**What is expected:**
Please copy each line of the records below that holds the word "arrow".

(Saved data entries)
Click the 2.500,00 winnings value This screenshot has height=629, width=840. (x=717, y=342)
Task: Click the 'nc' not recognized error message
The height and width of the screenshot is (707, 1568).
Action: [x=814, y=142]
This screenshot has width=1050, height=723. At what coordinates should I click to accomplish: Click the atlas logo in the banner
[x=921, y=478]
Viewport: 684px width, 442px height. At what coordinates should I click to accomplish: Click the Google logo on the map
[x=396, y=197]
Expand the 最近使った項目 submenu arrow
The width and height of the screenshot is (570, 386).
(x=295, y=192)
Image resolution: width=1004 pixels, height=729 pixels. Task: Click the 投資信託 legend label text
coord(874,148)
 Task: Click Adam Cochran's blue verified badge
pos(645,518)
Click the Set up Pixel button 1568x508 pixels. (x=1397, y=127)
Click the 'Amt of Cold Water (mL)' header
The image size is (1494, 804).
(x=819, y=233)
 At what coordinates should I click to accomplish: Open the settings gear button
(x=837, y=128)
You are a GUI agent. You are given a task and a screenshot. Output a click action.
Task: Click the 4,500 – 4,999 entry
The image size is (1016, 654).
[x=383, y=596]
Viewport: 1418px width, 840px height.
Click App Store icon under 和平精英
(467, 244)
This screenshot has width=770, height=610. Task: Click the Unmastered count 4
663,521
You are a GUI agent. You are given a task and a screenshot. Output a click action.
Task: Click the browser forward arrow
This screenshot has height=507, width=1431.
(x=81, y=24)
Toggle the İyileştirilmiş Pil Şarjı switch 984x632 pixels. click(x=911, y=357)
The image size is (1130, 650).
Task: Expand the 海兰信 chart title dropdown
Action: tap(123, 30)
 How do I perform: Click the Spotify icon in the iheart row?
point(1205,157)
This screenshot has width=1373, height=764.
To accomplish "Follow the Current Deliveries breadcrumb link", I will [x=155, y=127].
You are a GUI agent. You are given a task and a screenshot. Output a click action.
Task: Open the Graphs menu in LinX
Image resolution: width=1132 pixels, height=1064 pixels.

**Task output:**
Expand the 最近使った項目 submenu arrow
Task: Click the browser forward arrow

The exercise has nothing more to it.